Oltre al rigore di Icardi, nel primo tempo c’è stata tanta Inter anche se paradossalmente le due occasioni migliori le ha avute la Fiorentina con il palo centrato da Mirallas e soprattutto la strepitosa parata di Handanovic su Simeone, arrivato a tu per tu con il portiere interista grazie all’assist di Chiesa ma pure all’errore in uscita di Brozovic. Lo sviluppo dell’azione è la chiave per inquadrare la partita a scacchi tra Spalletti (riabilitato grazie al ricorso del club che ha tramutato la squalifica in un’ammenda di cinquemila euro) e Pioli. Entrambe le squadre sono state programmate per cercare di avere predominio del possesso grazie a una ragnatela di passaggi che iniziava dal portiere.
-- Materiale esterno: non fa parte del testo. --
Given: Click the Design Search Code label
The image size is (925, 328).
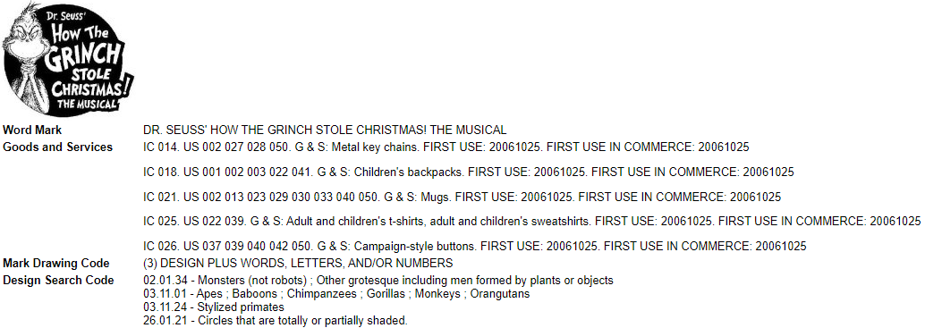Looking at the screenshot, I should [58, 281].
E il fatto che né Handanovic, tanto meno Lafont (davvero disastroso con i piedi) fossero dei novelli Neuer ha fornito ancor più pepe alla partita visti i non pochi errori in disimpegno.
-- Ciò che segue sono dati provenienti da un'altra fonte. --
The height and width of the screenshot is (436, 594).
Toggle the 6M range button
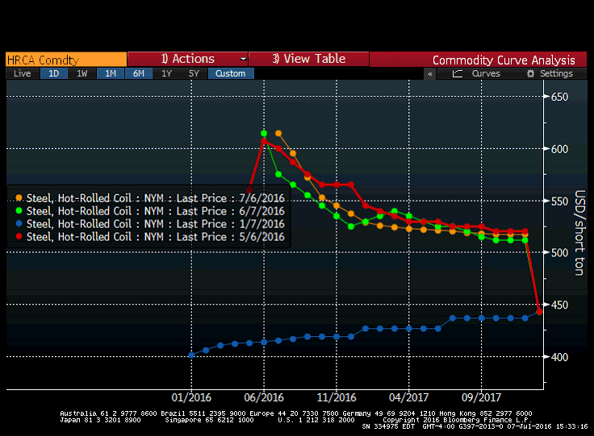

L’Inter ha impiegato un po’ per carburare ma, quando lo ha fatto, ha macinato un gioco finalmente convincente grazie anche al recupero palla sempre effettuato con grande aggressività sulle linee di passaggio viola. Strategia che aveva dato già ottimi frutti un campionato fa sempre a San Siro quando però si era presentata una Fiorentina fresca di restyling e con un Pioli alle prime armi in viola. Il rigore firmato da Icardi dopo l’intervento del Var (solo con il Torino in stagione i nerazzurri erano riusciti a fare gol nel primo tempo) è stato coronamento di un incessante lavoro ai fianchi della difesa avversaria in cui, nonostante le molte situazioni pericolose create da Candreva, Nainggolan e soprattutto Perisic (tiro fuori di un niente sull’assist di Candreva), la squadra è sempre arrivata a un passo dalla metà senza avere il killer instinct per buttare giù il castello avversario. Killer instinct mai mancato a Enrico Chiesa che ha trasferito il Dna al figlio Federico che (non a caso) alla prima palla utile ha sparato il tiro che, complice la deviazione di Skriniar, ha lasciato Handanovic come una statua di sale. In tal senso sono suonate come profetiche le parole del ds Ausilio nel pre-partita: «Quando vedo Chiesa dico “beati loro”. Nessuno si nasconde, non si possono mettere in discussione le qualità di questo giocatore. È davvero forte, anche a livello morale. Stiamo parlando di un ragazzo di buona famiglia e di buona educazione. Oltre alla Fiorentina che se lo gode è una cosa bella anche per chi tifa la Nazionale». In attesa del mercato che verrà, of course.